See attached from the Kaiser Foundation:
…..more than 10 million children and adults who qualify for Medicaid based on disability include individuals with physical impairments and conditions such as cerebral palsy, epilepsy, HIV/AIDS, and multiple sclerosis; spinal cord and traumatic brain injuries; severe mental health conditions, such as depression and schizophrenia; intellectual and developmental disabilities, including Down Syndrome and autism; and other functional limitations.
For the majority of dual eligible beneficiaries, Medicaid also covers services that Medicare does not cover – most notably, long-term services and supports and, in some states, dental care, eyeglasses and vision care, and hearing aids and services. About 40% of all Medicaid beneficiaries with disabilities are dual eligible enrollees.1 These roughly 4 million individuals, who have involved needs for both acute and long-term care, are among the most vulnerable beneficiaries in both Medicare and Medicaid.
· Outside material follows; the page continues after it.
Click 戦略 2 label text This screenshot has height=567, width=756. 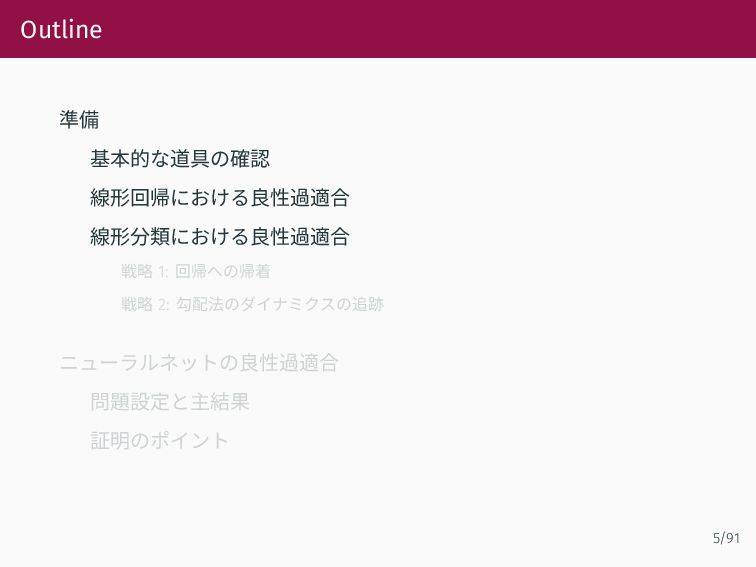pos(145,304)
Although Medicare is the primary payer for dual eligible beneficiaries, Medicaid finances all their long-term care and about 40% of combined Medicare and Medicaid spending for all the services they receive, not including Medicaid payments for Medicare premiums.
I am not sure that these kinds of expenses have a lot of fraud or misincentives in them, I just do not know.
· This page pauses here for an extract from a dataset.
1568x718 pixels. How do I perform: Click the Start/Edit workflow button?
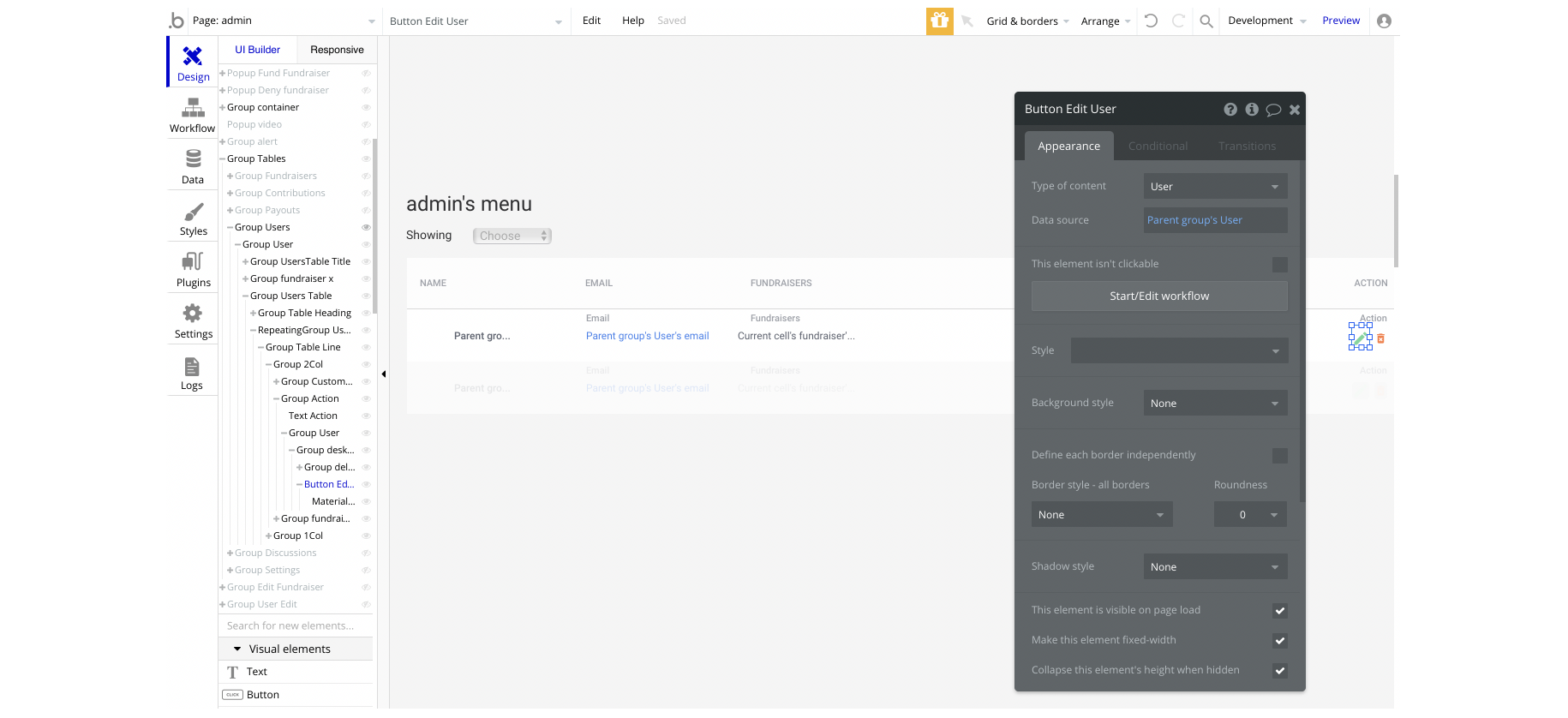(1158, 296)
I’ve read of fraud in nursing homes that’s primarily designed to drive revenue for the home. For example, providing physical therapy for someone highly unlikely to benefit from such therapy. There is also quite a lot of fraud in the whole home health care category such as providing more care than is needed and even billing for services never provided. Ambulance services to doctors appointments when a cab would do is another area. So is durable medical equipment like grossly overbilling for wheelchairs and related accessories. A relative of mine received a (needed) manually operated wheelchair that Medicare was billed over $3,500 for. Similar chairs were available online for private purchase for around $700. A simple seat cushion probably not worth more than $10 was billed at $400. I have no idea what Medicare actually paid though.
Your underlying point is valid though which is that a very significant percentage of Medicaid spending goes to serve the aged, blind and disabled who account for a very small percentage of the total Medicaid population.
Bob, is there any doubt in your mind that there isn’t a tremendous amount of fraud in both Medicaid and Medicare along with a lot of waste and marginal care?
Check 60 Minutes on their expose of Fraud.
I am certain there is a lot of fraud, I think an author named Malcolm Sparrow documented much of this.
I do wonder how much marginal care and waste there can be in caring for a person with traumatic spinal injuries or cerebral palsy. My very limited experience with such cases teaches me that they need a lot of expensive care no matter how much we try to be efficient.
High cost diseases do not mean that marginal care doesn’t exist. It does. The marginal care costs might be drowned out by very high disease costs.